### TASK INPUT
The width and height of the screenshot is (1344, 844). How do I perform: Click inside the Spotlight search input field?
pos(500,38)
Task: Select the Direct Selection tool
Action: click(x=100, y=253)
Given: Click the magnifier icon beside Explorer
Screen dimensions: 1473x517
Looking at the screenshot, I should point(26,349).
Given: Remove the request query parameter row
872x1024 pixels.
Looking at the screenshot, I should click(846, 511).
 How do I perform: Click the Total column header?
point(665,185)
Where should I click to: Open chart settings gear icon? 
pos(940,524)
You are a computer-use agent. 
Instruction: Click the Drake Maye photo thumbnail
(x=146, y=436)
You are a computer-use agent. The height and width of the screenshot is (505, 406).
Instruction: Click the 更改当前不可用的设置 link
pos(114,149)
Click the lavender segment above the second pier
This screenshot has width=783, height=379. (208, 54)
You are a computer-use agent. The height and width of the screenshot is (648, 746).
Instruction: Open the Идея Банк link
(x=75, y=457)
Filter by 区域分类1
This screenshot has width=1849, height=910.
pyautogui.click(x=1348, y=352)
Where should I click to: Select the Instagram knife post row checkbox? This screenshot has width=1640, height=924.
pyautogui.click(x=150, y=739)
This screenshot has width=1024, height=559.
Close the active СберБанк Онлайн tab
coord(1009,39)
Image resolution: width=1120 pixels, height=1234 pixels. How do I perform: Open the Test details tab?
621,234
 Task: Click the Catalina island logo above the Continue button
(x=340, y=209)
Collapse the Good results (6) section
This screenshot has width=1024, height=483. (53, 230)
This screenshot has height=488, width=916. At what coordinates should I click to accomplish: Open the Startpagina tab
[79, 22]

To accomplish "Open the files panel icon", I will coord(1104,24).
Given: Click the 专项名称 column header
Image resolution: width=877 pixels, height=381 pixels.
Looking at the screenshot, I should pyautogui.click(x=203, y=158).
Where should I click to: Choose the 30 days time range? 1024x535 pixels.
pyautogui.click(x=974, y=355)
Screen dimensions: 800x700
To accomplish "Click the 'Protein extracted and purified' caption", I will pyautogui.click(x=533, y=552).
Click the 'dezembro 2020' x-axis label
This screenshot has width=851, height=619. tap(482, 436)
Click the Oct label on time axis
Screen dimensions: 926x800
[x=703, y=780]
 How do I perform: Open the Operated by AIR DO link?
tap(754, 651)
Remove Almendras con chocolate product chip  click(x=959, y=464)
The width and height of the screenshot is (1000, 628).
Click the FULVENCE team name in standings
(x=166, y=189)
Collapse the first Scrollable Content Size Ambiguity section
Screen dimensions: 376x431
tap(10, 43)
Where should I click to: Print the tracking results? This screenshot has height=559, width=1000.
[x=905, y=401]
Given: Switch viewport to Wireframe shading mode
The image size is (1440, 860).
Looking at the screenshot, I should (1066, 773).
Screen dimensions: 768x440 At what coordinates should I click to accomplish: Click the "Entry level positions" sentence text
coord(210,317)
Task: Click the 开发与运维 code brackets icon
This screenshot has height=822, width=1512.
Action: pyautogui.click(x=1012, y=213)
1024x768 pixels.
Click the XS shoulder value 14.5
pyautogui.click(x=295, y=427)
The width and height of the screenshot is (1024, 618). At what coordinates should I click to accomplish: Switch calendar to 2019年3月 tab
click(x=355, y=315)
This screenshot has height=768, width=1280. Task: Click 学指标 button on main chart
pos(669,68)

### DESCRIPTION OF THE TASK
Output exactly the leading lines of the data, up to and including the line marked by "Given: Remove the request query parameter row".

### FINISHED EXERCISE
The width and height of the screenshot is (1344, 844). How do I perform: Click inside the Spotlight search input field?
pos(500,38)
Task: Select the Direct Selection tool
Action: click(x=100, y=253)
Given: Click the magnifier icon beside Explorer
Screen dimensions: 1473x517
Looking at the screenshot, I should point(26,349).
Given: Remove the request query parameter row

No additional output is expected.